> **The exercise**
Rewrite the part that opens with the line containing "Image resolution: width=907" and closes with the line containing "This screenshot has height=1644, width=768." as a Markdown table. Use two columns, Row and Line, giving each non-blank line its own numbered row.

::::::

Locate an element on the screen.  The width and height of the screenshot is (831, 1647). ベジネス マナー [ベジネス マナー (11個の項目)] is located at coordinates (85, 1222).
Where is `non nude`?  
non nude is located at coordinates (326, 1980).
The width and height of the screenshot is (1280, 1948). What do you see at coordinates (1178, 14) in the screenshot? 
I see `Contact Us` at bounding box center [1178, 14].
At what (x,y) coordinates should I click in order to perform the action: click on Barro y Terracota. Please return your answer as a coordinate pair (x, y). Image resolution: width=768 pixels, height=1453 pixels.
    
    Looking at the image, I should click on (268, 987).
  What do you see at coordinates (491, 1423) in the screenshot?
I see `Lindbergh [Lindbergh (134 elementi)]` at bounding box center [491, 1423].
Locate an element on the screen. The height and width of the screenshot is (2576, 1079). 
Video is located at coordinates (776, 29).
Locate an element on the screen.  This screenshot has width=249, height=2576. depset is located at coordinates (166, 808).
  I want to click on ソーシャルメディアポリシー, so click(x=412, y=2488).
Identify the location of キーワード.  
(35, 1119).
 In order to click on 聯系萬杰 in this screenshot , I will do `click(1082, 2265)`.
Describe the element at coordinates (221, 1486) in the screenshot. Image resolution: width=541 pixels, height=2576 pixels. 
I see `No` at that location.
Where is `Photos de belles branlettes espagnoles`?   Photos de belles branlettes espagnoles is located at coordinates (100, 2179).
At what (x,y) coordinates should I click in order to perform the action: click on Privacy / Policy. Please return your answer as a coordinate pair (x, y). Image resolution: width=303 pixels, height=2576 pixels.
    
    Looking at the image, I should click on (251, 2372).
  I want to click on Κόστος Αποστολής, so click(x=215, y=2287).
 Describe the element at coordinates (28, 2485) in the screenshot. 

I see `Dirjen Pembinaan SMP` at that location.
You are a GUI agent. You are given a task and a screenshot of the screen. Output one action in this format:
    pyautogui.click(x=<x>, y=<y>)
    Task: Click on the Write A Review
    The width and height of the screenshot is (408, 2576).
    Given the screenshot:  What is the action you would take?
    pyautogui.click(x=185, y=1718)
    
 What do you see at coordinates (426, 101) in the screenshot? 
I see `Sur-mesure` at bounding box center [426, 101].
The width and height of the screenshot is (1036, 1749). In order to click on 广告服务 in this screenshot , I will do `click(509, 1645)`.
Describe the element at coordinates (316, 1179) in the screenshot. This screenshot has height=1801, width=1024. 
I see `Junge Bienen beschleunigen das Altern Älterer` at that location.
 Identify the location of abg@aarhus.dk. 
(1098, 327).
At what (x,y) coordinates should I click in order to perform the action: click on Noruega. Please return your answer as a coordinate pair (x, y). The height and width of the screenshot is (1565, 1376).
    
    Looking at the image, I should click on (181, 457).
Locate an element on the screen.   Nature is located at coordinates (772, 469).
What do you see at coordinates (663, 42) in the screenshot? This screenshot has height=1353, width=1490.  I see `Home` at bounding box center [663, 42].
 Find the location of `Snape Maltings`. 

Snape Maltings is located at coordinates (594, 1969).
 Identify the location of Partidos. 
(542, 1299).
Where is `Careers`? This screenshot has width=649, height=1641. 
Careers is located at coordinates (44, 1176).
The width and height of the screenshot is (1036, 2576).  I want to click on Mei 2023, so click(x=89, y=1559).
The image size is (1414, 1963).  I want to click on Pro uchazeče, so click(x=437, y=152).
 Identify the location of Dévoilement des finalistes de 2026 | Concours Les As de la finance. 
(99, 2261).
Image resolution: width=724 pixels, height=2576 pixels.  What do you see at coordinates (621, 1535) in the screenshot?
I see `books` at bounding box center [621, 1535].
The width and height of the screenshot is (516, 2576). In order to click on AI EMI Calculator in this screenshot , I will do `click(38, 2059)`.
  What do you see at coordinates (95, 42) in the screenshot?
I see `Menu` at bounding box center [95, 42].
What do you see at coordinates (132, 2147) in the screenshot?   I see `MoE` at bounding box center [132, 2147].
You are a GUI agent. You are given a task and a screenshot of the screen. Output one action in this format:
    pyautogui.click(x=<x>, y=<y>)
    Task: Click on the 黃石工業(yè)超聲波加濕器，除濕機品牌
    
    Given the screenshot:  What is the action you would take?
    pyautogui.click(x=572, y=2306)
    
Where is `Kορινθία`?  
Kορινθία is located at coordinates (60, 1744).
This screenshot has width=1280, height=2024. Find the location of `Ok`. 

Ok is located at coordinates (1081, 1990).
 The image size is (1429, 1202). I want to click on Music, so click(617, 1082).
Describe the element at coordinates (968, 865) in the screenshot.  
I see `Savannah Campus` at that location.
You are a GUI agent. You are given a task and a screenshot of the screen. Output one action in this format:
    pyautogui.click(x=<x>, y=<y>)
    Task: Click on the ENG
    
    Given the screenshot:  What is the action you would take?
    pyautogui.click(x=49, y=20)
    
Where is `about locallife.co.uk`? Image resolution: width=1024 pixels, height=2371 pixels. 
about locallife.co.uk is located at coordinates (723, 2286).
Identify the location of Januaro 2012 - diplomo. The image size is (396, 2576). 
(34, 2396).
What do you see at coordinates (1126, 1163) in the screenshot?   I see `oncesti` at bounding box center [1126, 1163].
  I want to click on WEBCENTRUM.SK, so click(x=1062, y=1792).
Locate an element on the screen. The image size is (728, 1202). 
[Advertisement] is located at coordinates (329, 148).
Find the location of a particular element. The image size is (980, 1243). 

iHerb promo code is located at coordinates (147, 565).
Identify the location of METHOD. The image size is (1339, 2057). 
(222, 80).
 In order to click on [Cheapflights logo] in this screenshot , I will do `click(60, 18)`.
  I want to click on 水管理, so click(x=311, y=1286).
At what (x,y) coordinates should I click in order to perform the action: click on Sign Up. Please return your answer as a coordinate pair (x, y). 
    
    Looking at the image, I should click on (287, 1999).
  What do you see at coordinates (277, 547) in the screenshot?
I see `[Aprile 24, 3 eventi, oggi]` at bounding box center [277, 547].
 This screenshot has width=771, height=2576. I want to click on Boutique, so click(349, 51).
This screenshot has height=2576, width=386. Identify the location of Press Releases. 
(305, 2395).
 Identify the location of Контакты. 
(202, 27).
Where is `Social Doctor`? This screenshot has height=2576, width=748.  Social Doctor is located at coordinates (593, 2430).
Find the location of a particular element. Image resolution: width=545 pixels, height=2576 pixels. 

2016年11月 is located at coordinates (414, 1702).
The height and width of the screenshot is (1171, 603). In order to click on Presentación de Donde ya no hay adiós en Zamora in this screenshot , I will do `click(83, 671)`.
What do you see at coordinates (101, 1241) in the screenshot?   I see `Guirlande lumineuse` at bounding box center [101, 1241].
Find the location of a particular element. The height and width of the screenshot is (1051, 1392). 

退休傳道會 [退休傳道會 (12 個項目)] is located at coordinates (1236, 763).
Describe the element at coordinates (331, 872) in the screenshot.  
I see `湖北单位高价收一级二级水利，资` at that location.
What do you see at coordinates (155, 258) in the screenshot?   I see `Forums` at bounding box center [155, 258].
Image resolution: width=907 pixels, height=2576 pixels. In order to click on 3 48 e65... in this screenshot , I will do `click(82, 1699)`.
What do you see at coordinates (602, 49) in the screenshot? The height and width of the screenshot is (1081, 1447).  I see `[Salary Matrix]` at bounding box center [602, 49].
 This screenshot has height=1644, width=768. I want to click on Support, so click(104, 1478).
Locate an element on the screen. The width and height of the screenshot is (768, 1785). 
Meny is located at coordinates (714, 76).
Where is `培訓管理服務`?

::::::

> **Exercise answer**
| Row | Line |
|---|---|
| 1 | Image resolution: width=907 pixels, height=2576 pixels. In order to click on 3 48 e65... in this screenshot , I will do `click(82, 1699)`. |
| 2 | What do you see at coordinates (602, 49) in the screenshot? The height and width of the screenshot is (1081, 1447).  I see `[Salary Matrix]` at bounding box center [602, 49]. |
| 3 |  This screenshot has height=1644, width=768. I want to click on Support, so click(104, 1478). |